Content-class: urn:content-classes:message
Date: Sun, 20 Jun 2010 15:03:24 -0700
In-Reply-To: <779F7476-D9B1-4330-87A0-818432683684@gmail.com>
Thread-Topic: [CR] Omas and Similar Bottom Bracket Bearing replacement
Thread-Index: AcsQtrJXj1Rwv6zdTNSSQdOAA94LUAAADcUw
References: <779F7476-D9B1-4330-87A0-818432683684@gmail.com>
From: "Mark Bulgier" <Mark@bulgier.net>
To: "Sean Flores" <seaneee175@gmail.com>, <classicrendezvous@bikelist.org>
Subject: Re: [CR] Omas and Similar Bottom Bracket Bearing replacement


Sean Flores wrote:
>
> I'm looking for some tips or a quick tutorial on how to correctly
> press sealed bearings onto bottom brackets like the Omas Big
> sliding and Stronglight Ti (which I think may be the same).

The bearings are a very light press fit, both in the cups and on the spindle.

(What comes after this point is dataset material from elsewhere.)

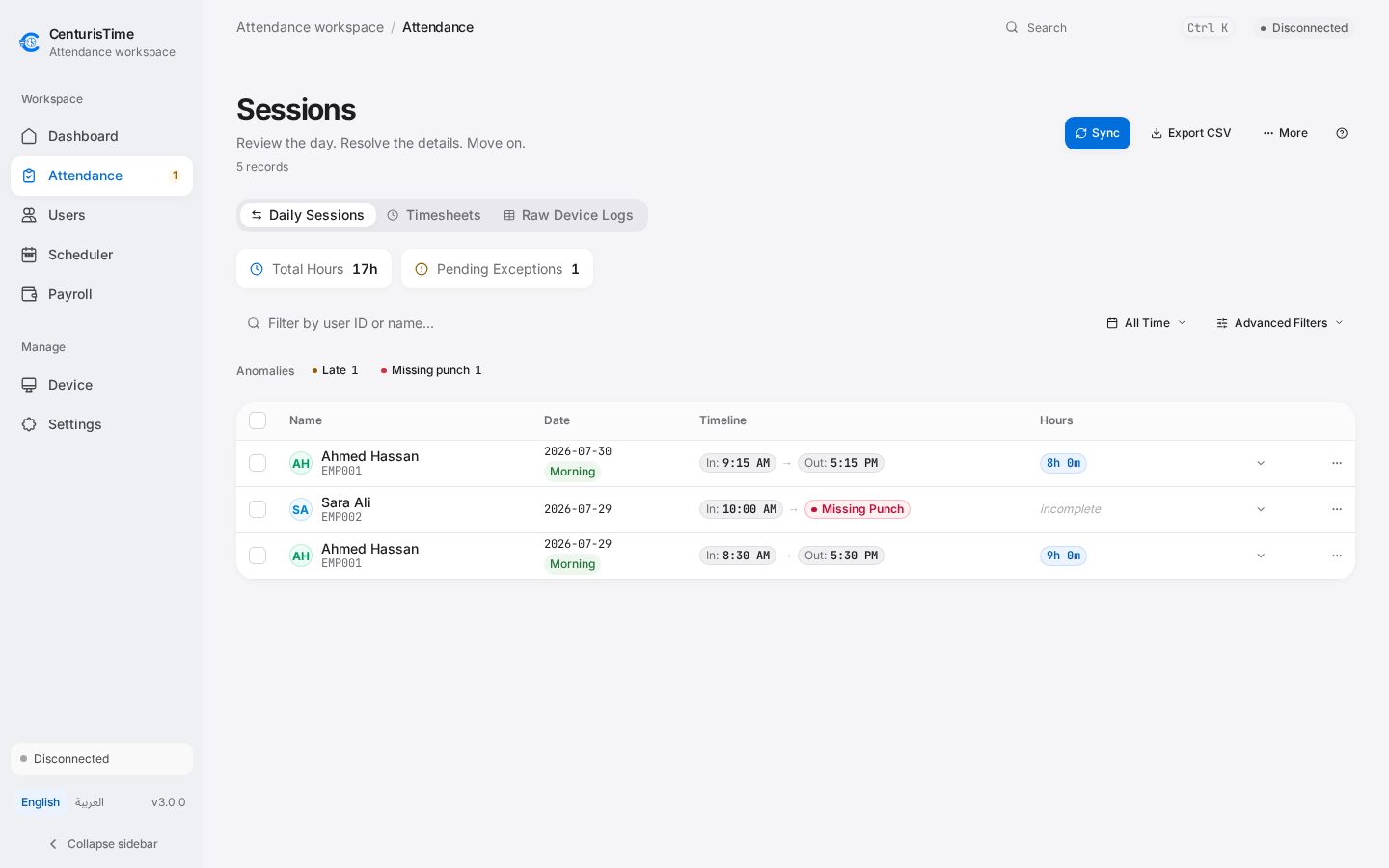This screenshot has width=1389, height=868.
Task: Click Export CSV button
Action: click(1191, 133)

They usually have a bit more friction going into the cups than onto the spindle, probably just due to the larger surface area of contact.

In my experience when you remove a cup from the frame, the bearing comes with it (stays in the cup), but if not, it won't be hard to remove the bearing from the axle. Just tap on it, say by laying an open-ended wrench (big enough to clear the flange on the axle) against the inner face of the bearing, and tap on the wrench with a hammer, while holding the axle's outer face against something immovable (anvil, vise etc).

Extracting the bearing from the cup, if it stays with the cup, is a bit harder and may require some skill with a drift punch. Hitting with a punch on one side then the other tends to want to cock the bearing at an angle to the cup -- though it can't really move at an angle, the force wanting to cock the bearing has a tendency to wedge it in, making movement in the desired direction a bit tricky. The best tool would hit the bearing on both sides at once evenly, to eliminate the cocking force, and I have made such tools, sort of like the Campy "rocketship" punch for removing headset cups from the head tube. But the OMAS/Stronglight bearings I have worked on came out easily enough and did not need a special tool. Email me for more details if this is not clear or it doesn't come out easily.

Once the old bearings are off, you might be able to push the bearings onto the axle and into the cups by hand, or with a small amount of persuasion. Once you get them started enough that the cups can thread into the frame, you can use the cups threading into the frame to push the bearings home. You'll feel light resistance as you thread the cup in, until the bearing is all the way into the cup and up against the flange on the axle, at which point high resistance will be met and the cup won't thread in any further. At this point, back off on the cup a bit to reduce the preload on the bearing, and lock as normal with the lockring on the BB cup.

If you have cups with lockrings on both sides (as opposed to the traditional fixed cup on the left), then you have the option of adjusting the chainline a bit, but otherwise the procedure is the same.